## Job 1
Reproduce the part of the Hunmorph page starting with "Requirements" and going on through "your CVS tree.".
## Job 2
According to the Hunmorph page, which language does hunmorph currently seem to support?

## Document extract
Hunmorph
hunmorph is an set of programs for making morphological analysers and generators written largely in Ocaml. Analysers and generators made with these tools could be integrated into an Apertium-based machine translation system, although they would need to be hacked to change the output / input format. Currently it only seems to support Hungarian.
Requirements
On Debian you will need:
- ocaml
- ocaml-libs
- ocaml-tools
- ocaml-compiler-libs
- ocaml-nox
Compiling
cvs -d :pserver:anonymous:anonymous@cvs.mokk.bme.hu:/local/cvs co ocamorph cd ocamorph ./build.sh build cd src/lib make cd ../bindings/c make cd ../../wrappers/ocamorph make
If you get the error, /usr/bin/ld: cannot find -lunix
, then check the Makefile and the include -I
paths, probably they don't point to the right place. On Debian I had to change the /usr/lib/ocaml/3.09.1
for /usr/lib/ocaml/3.10.1
. After you've compiled this you should have an ocamorph binary. Now go back to the root of your CVS tree.

## Record excerpts
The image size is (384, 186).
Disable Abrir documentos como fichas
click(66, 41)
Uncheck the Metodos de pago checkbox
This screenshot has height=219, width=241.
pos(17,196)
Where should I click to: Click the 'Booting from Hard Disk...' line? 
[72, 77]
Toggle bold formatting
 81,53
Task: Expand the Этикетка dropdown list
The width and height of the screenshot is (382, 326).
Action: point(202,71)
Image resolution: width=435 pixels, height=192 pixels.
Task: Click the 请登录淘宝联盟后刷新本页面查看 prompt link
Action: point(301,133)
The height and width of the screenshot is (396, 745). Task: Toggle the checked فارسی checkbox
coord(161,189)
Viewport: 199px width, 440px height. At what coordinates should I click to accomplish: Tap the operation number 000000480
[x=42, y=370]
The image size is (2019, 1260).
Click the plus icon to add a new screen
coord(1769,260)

--

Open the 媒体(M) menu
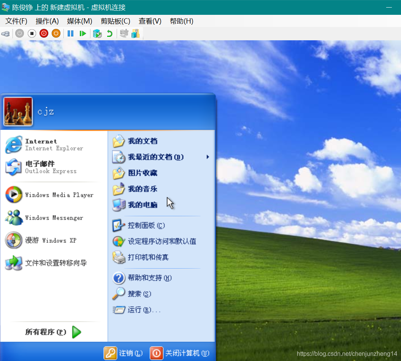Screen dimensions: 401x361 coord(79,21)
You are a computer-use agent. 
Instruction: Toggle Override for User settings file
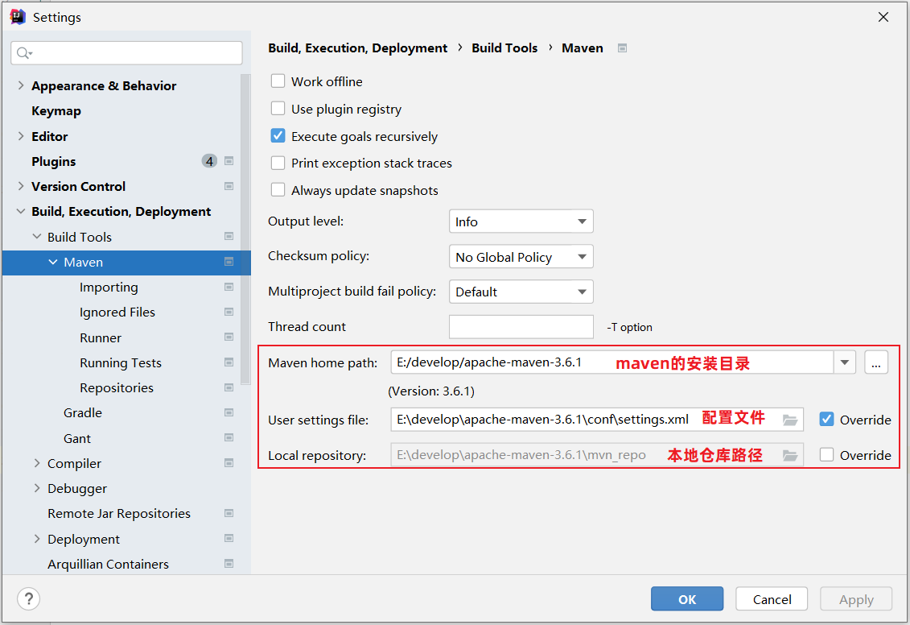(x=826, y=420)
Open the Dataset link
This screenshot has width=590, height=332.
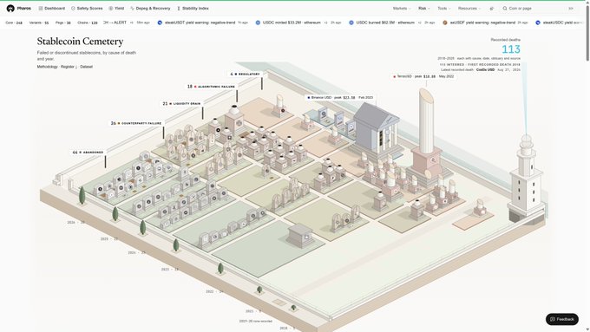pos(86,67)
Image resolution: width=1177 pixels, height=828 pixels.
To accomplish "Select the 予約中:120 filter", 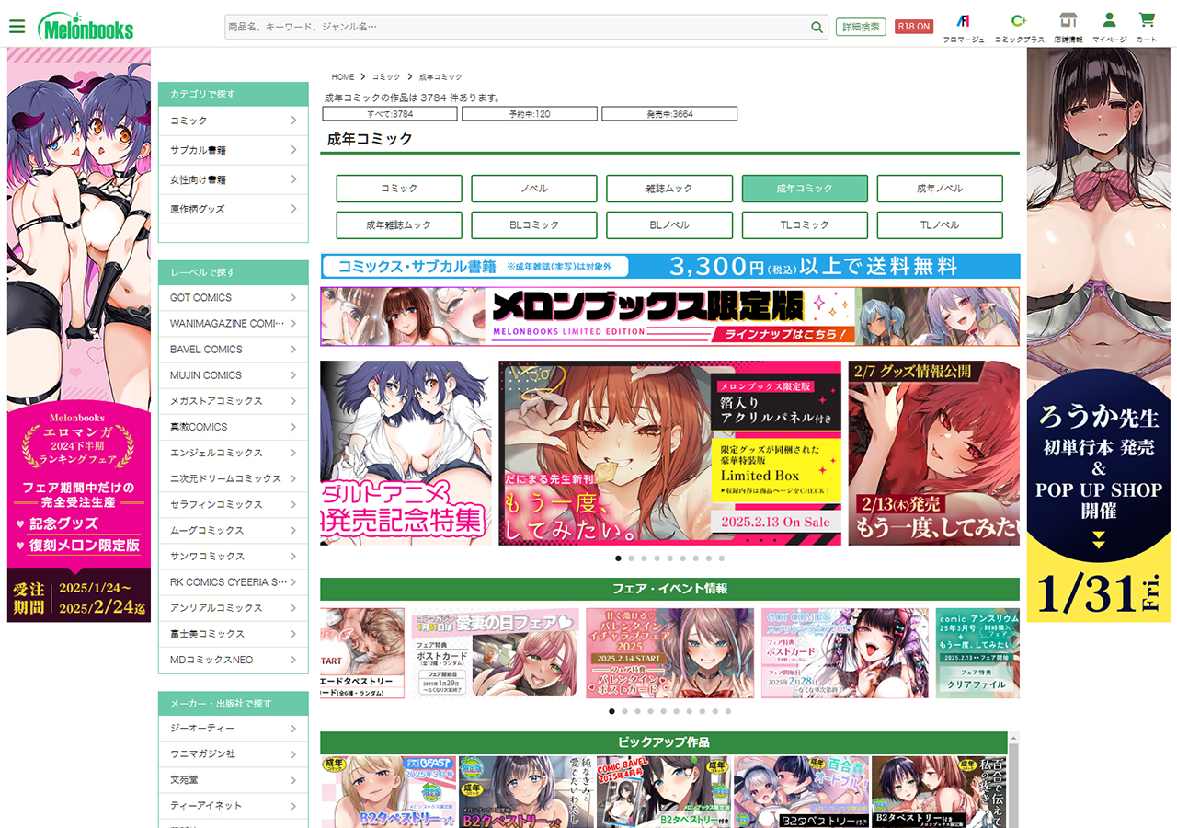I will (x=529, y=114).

...

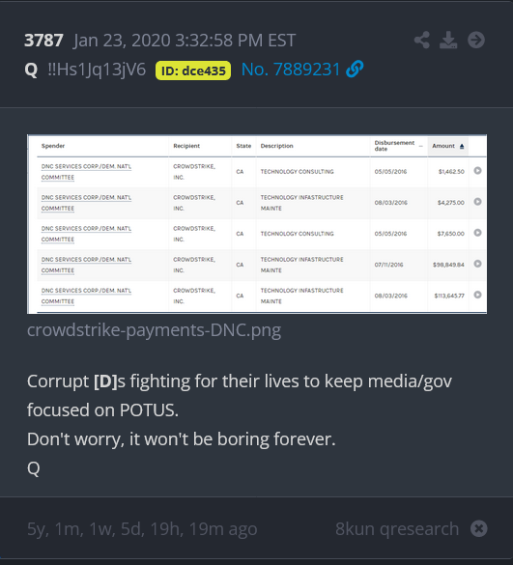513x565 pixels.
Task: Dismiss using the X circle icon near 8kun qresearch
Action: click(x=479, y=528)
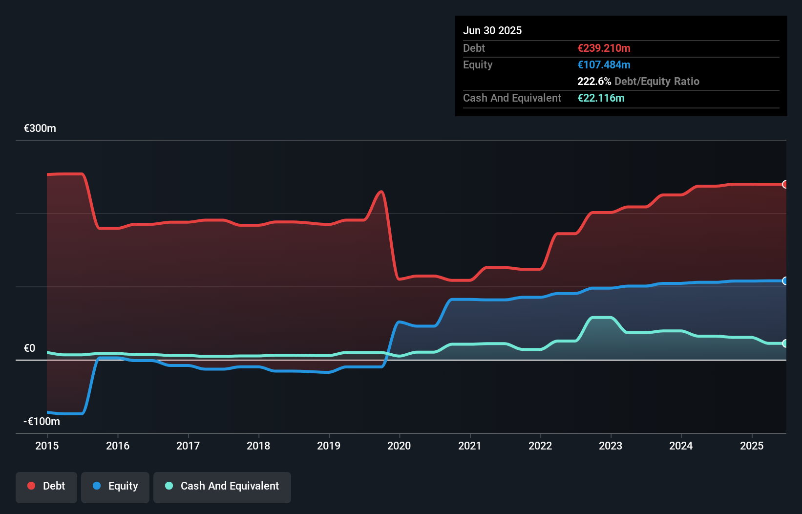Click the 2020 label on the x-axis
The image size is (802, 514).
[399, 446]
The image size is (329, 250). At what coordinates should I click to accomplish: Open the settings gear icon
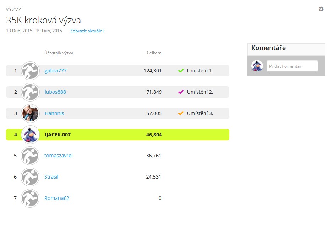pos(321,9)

## Correct response 1
Requirements
On Debian you will need:
- ocaml
- ocaml-libs
- ocaml-tools
- ocaml-compiler-libs
- ocaml-nox
Compiling
cvs -d :pserver:anonymous:anonymous@cvs.mokk.bme.hu:/local/cvs co ocamorph cd ocamorph ./build.sh build cd src/lib make cd ../bindings/c make cd ../../wrappers/ocamorph make
If you get the error, /usr/bin/ld: cannot find -lunix
, then check the Makefile and the include -I
paths, probably they don't point to the right place. On Debian I had to change the /usr/lib/ocaml/3.09.1
for /usr/lib/ocaml/3.10.1
. After you've compiled this you should have an ocamorph binary. Now go back to the root of your CVS tree.

## Correct response 2
Hungarian